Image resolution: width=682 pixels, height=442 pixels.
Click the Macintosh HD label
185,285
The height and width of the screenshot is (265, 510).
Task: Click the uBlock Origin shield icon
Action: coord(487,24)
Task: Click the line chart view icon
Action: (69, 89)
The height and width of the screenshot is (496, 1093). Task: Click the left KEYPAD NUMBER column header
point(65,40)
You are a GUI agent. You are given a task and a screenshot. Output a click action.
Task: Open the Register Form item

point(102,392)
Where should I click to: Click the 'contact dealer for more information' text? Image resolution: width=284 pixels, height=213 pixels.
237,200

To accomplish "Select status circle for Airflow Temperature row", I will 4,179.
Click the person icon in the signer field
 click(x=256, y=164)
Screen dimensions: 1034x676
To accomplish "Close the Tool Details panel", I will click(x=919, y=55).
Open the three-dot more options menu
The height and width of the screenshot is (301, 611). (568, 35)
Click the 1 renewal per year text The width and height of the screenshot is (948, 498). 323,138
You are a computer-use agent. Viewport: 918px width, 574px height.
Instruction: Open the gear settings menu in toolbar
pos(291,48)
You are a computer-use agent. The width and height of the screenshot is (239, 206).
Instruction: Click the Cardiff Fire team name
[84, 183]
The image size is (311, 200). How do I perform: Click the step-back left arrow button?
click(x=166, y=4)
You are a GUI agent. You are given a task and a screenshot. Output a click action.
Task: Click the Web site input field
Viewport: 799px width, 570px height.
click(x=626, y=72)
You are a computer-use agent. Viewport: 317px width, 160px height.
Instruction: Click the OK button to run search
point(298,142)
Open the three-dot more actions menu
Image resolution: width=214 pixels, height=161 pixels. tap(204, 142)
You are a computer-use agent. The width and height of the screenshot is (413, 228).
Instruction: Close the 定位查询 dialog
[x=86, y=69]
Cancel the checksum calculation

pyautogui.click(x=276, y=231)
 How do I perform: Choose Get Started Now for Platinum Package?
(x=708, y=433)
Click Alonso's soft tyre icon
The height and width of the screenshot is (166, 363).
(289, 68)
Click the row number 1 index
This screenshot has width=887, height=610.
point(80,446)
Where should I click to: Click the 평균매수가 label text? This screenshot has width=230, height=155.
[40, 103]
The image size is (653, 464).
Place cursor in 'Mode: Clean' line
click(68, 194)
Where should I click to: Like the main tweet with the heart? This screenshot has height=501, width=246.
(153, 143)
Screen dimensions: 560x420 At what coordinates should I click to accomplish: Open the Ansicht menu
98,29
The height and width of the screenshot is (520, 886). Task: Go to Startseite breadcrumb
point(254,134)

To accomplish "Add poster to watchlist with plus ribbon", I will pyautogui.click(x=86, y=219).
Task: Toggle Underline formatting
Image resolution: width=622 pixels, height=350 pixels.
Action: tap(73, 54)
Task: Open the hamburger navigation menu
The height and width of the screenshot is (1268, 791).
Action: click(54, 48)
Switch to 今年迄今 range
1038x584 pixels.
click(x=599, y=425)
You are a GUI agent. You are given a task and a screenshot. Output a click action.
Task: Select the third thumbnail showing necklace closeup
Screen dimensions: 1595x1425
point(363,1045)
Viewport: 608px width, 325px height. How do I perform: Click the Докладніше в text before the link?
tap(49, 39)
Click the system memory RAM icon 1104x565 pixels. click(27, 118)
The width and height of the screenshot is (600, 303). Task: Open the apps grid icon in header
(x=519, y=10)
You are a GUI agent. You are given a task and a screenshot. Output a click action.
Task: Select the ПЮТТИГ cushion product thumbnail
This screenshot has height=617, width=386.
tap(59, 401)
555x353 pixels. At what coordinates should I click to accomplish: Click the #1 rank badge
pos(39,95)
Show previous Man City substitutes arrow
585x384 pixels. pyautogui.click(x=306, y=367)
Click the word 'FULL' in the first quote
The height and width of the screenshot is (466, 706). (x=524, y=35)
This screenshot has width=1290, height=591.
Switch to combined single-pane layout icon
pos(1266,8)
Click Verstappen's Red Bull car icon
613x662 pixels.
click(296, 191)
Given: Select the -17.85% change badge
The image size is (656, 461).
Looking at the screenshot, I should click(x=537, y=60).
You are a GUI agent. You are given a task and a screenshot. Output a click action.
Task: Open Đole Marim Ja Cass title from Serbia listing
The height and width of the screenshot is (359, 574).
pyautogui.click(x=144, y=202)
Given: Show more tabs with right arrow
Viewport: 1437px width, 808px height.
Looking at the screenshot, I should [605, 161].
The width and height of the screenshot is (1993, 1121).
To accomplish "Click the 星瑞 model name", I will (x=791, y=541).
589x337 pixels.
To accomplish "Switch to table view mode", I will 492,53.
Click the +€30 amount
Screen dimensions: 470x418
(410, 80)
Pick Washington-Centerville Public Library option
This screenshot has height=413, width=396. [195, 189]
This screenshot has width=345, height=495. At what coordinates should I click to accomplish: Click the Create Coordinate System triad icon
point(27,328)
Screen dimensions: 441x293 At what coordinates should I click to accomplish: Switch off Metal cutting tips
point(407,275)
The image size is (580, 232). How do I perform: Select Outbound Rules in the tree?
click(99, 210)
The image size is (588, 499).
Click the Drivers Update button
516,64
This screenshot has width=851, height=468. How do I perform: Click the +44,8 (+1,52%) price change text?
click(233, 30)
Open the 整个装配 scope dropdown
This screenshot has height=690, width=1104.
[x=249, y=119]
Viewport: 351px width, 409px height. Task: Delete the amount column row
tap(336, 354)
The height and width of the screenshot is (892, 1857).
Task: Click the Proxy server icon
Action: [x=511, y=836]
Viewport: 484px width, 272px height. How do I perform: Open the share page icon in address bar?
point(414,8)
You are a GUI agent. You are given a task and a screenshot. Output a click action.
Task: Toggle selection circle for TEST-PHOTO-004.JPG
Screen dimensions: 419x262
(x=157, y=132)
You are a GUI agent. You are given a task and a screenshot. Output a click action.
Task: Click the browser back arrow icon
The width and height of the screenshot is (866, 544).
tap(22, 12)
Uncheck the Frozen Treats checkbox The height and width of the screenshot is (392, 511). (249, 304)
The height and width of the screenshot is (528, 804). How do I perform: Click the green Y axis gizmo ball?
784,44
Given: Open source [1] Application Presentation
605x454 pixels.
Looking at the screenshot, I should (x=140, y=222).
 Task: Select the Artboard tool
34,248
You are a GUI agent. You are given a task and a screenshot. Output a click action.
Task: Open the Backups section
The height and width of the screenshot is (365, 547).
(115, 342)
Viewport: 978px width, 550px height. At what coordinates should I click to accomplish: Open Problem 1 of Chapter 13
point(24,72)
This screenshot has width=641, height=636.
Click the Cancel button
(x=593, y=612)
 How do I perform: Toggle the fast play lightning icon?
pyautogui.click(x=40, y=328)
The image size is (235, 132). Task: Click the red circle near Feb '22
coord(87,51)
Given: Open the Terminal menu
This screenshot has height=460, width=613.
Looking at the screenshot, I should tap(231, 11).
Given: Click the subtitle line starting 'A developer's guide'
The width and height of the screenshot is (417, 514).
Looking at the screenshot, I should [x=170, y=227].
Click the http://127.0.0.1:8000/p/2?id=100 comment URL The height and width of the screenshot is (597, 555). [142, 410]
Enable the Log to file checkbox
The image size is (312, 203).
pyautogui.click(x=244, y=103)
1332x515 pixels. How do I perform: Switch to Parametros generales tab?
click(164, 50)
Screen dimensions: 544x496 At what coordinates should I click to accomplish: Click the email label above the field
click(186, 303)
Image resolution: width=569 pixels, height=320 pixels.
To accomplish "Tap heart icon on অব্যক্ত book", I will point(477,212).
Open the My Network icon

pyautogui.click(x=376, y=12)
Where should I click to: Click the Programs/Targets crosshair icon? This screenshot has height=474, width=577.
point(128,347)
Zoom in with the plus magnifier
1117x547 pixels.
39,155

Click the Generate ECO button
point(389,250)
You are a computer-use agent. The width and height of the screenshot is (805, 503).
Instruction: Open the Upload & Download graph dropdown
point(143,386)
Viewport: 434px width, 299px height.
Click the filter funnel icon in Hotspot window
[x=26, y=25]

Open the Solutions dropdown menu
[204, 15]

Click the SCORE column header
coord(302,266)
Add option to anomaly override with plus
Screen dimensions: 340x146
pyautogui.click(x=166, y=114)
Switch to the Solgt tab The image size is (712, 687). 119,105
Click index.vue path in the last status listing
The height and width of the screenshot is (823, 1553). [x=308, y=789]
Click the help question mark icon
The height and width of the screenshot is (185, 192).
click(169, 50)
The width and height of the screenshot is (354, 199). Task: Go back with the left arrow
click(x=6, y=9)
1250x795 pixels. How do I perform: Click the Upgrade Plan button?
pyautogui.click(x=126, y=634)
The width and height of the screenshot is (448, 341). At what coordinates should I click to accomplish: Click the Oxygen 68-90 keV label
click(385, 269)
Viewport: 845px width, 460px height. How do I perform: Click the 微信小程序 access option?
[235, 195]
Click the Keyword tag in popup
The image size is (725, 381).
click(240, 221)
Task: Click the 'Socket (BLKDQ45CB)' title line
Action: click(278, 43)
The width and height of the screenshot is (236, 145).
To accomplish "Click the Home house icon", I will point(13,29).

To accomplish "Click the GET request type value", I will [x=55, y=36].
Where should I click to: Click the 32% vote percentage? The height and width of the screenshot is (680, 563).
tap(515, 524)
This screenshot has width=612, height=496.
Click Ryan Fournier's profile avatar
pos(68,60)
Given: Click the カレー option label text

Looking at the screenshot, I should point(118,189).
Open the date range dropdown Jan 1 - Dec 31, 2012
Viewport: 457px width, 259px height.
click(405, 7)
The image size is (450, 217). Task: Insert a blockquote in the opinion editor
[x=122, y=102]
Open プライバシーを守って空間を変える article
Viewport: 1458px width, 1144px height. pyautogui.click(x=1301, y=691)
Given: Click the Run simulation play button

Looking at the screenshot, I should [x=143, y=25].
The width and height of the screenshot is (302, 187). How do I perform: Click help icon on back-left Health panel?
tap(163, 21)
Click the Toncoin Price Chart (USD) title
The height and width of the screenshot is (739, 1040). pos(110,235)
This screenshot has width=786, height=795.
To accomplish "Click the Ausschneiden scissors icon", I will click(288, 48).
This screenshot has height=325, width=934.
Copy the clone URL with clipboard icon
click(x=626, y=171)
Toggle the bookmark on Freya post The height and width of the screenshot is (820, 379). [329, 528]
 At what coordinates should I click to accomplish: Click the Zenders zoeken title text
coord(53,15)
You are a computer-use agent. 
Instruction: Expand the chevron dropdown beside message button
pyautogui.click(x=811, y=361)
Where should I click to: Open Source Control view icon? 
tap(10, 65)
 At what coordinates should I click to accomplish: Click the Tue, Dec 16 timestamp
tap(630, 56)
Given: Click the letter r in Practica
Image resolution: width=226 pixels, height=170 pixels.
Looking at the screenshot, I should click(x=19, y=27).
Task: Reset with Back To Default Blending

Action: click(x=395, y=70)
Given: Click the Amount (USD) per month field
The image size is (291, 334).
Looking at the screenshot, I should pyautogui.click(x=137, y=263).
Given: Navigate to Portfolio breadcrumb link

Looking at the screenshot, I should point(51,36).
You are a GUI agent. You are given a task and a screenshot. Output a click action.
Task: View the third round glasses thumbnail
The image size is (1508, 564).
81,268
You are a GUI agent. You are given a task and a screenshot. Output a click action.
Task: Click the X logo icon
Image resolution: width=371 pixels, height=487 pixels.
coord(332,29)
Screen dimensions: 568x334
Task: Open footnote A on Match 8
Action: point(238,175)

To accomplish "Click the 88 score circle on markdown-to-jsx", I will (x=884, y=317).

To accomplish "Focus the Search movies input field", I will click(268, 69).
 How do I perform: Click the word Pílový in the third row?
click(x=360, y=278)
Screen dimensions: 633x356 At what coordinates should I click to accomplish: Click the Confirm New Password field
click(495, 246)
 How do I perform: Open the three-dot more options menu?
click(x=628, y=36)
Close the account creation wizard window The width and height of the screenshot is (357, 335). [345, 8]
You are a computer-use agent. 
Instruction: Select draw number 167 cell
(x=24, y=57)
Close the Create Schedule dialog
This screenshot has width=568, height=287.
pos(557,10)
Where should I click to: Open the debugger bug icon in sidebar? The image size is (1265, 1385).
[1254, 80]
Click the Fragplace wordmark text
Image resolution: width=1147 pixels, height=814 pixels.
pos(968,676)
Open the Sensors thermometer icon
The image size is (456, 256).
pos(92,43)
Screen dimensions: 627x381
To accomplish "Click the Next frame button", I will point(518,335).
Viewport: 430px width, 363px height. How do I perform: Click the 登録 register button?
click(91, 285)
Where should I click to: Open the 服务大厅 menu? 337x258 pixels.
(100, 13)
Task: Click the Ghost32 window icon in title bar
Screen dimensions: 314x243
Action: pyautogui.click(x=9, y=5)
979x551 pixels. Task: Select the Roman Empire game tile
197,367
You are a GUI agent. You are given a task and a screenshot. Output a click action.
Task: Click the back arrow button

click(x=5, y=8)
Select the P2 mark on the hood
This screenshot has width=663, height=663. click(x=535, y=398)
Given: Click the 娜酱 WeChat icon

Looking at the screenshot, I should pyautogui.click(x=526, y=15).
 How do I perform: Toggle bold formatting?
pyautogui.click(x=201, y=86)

_Problem details_:
Count the lines of the data that hold the string "computer". The answer should be that number alone.

_Result for this exercise_:
7